Abstract:
African trypanosomes induce sleeping sickness. They are transmitted
during a blood meal of the tsetse fly and appear primarily in the blood and
lymphatic system, before they enter the central nervous system. During this
2nd stage, the parasite induces a deregulation of the sleep-wake-cycles
(hence the name) and some additional phenomena like coordination
problems and disturbance of speech. It was thus a logical assumption that
trypanosomes cross the blood-brain barrier and nestle somewhere between
the brain cells. The brain, however, is completely covered by a dense barrier,
the so-called glia limitans that surrounds the brain and covers the blood
vessels, with the latter being the literal blood-brain barrier. It is known that
some immune cells are able to cross this barrier, but this needs a
sophisticated mechanism and very specific cell-cell interactions that were
never observed for trypanosomes within the mammalian host. In this work
we show that trypanosomes cannot develop inside the brain parenchyma.
Indeed, injecting parasites directly into the brain parenchyma led not to an
infection. Likewise, after an intraperitoneal infection of Wistar rats, T. brucei
brucei could be observed very rarely inside the brain parenchyma, where the
parasites were readily phagocytized by microglia.
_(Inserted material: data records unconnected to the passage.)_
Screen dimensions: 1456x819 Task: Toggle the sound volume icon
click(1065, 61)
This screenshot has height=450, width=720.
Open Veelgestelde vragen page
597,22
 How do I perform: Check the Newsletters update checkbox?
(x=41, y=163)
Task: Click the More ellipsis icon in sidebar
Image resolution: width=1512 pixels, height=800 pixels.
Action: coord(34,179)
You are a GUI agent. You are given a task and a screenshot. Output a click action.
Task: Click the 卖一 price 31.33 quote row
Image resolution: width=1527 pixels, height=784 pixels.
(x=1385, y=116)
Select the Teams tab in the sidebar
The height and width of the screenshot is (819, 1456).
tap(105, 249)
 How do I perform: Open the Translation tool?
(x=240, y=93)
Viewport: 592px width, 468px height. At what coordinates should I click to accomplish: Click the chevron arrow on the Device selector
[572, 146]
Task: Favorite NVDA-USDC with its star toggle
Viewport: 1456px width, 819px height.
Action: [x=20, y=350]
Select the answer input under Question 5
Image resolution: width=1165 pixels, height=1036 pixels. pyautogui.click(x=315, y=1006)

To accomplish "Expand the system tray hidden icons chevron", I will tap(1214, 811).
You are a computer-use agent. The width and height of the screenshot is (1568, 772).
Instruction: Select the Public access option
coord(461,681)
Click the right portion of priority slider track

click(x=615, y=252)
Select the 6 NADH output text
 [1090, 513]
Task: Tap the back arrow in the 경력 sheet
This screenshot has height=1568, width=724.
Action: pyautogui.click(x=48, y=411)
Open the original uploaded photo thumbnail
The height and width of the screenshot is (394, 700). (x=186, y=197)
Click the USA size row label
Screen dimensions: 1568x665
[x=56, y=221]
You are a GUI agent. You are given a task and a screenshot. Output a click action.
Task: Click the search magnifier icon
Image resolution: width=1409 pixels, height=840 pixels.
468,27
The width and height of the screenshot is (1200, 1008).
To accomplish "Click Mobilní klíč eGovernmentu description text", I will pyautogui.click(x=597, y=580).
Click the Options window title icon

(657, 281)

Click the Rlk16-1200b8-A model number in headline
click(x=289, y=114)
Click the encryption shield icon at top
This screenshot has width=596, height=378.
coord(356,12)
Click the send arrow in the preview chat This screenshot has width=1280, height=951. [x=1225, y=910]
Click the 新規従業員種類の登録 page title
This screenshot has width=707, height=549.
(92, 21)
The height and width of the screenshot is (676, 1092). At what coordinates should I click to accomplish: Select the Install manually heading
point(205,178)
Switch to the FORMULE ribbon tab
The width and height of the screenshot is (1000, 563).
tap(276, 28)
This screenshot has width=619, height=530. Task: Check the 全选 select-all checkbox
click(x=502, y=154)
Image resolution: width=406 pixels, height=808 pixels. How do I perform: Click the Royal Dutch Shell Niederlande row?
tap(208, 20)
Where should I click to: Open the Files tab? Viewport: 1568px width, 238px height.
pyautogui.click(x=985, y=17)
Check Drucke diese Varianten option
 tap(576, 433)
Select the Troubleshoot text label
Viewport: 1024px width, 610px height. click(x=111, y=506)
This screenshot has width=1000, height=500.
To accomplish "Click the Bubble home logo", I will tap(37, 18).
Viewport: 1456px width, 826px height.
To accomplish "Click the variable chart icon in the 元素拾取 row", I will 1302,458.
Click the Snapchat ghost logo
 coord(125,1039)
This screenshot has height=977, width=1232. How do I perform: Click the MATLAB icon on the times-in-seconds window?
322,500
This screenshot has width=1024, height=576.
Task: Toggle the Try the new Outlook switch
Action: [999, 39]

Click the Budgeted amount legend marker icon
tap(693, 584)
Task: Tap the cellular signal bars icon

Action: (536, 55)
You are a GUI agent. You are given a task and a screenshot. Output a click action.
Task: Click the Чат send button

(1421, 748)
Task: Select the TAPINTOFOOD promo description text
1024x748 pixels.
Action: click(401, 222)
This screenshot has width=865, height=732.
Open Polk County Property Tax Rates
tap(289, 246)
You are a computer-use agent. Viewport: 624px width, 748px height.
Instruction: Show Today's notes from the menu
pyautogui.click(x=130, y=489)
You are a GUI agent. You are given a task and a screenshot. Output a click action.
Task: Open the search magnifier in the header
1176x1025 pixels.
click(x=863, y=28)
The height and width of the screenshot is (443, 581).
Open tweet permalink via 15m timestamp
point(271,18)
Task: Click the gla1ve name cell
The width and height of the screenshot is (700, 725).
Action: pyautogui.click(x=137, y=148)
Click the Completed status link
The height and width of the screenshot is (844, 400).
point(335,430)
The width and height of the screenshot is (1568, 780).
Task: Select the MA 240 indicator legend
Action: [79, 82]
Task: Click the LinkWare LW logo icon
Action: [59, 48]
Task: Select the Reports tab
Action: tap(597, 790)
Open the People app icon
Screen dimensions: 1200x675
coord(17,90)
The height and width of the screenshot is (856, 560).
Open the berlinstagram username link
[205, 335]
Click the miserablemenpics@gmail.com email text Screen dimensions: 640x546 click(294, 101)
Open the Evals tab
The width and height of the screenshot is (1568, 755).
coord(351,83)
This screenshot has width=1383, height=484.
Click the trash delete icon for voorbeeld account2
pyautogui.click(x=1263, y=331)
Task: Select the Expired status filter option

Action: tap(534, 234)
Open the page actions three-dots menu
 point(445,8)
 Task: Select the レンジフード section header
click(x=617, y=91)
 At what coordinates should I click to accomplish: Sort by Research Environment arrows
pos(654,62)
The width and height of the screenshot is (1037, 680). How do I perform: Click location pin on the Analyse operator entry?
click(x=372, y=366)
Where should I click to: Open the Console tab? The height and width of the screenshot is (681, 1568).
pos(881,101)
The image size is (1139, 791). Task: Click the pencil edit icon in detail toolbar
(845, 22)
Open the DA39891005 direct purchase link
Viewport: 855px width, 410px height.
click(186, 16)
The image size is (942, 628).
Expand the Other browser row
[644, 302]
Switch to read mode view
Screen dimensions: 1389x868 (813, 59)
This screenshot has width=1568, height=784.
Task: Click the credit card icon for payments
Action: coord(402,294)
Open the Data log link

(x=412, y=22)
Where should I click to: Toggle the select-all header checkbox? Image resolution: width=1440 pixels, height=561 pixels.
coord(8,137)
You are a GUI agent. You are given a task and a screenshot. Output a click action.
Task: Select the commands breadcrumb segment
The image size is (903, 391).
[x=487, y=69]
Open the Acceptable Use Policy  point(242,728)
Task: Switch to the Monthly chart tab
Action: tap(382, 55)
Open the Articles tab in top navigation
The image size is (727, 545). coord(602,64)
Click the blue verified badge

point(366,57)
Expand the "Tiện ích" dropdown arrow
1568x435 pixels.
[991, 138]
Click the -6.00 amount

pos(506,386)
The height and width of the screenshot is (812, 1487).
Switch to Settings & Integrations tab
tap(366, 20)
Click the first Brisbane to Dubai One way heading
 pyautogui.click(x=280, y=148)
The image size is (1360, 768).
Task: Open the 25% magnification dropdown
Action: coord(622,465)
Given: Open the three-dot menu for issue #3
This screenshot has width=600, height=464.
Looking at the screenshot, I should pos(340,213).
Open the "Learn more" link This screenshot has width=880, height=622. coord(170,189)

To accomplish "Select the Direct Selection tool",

These observations make it
necessary to reconsider the common opinion that the parasites cross the
blood-brain barrier and settle inside the brain, whereas factually crossing the
blood-CSF barrier seems much more important for pathogenesis. In fact,
during prolonged infection the blood-CSF barrier was found to be leaky for
contrast agents used in magnet resonance tomography. The blood-CSF
barrier is formed by the choroid plexus, i.e. the part of the ventricles where
cerebrospinal fluid is formed. Anatomically, the ventricle system lies outside
the brain and extends to the meninges, which surround the brain next to the
glia limitans. As shown in this work by real-time PCR mapping and electron
microscopy, trypanosomes infiltrate the choroid plexus, CSF and finally the
pia mater, the innermost one of the meninges. This habitat might function as
a refuge, from where reinfections of the blood (so-called relapses) could
easily occur.
CSF itself has been proven to be toxic for trypanosomes, which would
make it necessary for them to cross the ventricle’s hostile environment as
fast as possible. In fact, trypanosomes isolated from brain show a very rapid
movement of their flagellum and swim in a much more directed manner
compared to trypanosomes found at an early infection stage in blood.
Moreover, they are significantly longer and might have evolved some other
adaptations to survive in the brain (probably endocytosis which is not
restricted to the flagellar pocket as in bloodstream forms). Furthermore, it is
demonstrated that CSF infections occur periodically, following the parasite
titer in blood. However, this process seems to be independent of antibody-
mediated immune response, as anti-trypanosomal immunoglobulin G could
not be found in CSF. For crossing the blood-CSF barrier, trypanosomes have
to overcome the plexus epithelial cells. These cells are connected by claudin-
11 containing tight junctions. It is shown in this work that trypanosomes
interact with heterologously expressed claudin-11. Finally, infiltration of
trypanosomes into other organs has been analyzed.
These results put new lights on the infection strategy and will open new
avenues for treatment and drug development.